China Proposes A Four Level System To Respond To Data Security Incidents

China proposes a four-level classification to help respond to data security incidents. (photo: dock. pexels)

JAKARTA - On Friday, December 15, the Chinese government proposed a four-tier classification to help respond to data security incidents. This highlights Beijing's concerns about massive data leaks and hacking within its territory.

The emergency plan comes amid increasing geopolitical tensions, with the United States and its allies, and following last year's incident when a hacker claimed to have a large amount of personal information from a billion Chinese nationals from the Shanghai police.
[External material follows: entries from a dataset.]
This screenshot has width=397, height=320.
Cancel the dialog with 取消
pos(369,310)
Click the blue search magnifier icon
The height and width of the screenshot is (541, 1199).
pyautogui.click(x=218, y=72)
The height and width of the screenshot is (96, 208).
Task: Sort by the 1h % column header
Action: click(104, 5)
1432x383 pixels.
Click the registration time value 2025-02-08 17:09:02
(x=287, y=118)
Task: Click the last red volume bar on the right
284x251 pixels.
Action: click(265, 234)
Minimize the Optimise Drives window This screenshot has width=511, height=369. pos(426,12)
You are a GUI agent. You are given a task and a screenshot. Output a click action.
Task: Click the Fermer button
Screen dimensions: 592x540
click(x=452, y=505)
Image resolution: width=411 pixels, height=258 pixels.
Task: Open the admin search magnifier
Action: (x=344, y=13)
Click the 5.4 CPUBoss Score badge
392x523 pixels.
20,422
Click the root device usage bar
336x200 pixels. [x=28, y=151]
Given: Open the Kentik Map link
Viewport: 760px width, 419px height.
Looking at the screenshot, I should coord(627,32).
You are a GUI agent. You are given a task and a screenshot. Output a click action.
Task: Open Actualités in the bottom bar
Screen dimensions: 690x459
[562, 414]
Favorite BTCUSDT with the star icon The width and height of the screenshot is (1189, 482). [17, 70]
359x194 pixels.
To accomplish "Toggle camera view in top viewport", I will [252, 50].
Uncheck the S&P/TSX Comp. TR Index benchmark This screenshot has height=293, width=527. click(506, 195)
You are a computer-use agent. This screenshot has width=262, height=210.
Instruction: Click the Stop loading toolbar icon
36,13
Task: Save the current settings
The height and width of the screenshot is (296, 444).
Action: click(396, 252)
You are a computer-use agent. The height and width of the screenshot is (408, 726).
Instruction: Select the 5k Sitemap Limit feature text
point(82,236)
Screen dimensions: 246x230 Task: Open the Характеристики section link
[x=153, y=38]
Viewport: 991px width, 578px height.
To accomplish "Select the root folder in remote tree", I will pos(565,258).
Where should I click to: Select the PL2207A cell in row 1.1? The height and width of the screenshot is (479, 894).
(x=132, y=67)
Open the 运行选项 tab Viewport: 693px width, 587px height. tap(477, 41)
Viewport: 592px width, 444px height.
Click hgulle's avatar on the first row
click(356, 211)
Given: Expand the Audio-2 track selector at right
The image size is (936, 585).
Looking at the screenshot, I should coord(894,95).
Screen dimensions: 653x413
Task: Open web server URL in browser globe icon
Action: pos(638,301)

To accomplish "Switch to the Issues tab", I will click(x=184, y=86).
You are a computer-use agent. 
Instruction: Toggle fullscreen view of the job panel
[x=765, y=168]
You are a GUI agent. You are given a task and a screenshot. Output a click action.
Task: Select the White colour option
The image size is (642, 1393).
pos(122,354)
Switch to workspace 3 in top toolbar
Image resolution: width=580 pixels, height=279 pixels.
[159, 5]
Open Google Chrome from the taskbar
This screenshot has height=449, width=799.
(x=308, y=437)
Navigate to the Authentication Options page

China's Ministry of Industry and Information Technology (MIIT) published a detailed draft plan explaining how local governments and companies should assess and respond to incidents.

The plan, which is currently gathering opinions from the public, proposes a four-level color coded system depending on the level of damage caused to national security, online networks and company information, or the running of the economy.

According to the plan, incidents involving losses of more than 1 billion yuan (Rp2.1 trillion) and affecting personal information from more than 100 million people, or "sensitive" information from more than 10 million people, will be classified as "very serious," requiring red alert notice.

The plan demands that in response to red and orange warnings, the companies involved and the relevant local regulatory authorities must create a 24-hour shift system to address incidents and MIIT should be notified of data breaches within ten minutes of the incident, among other measures.

"If the incident is taken seriously... it should be immediately reported to the local industry's regulatory department, there is no delay in reporting, false reporting, concealment, or removal of permitted reporting," MIIT said.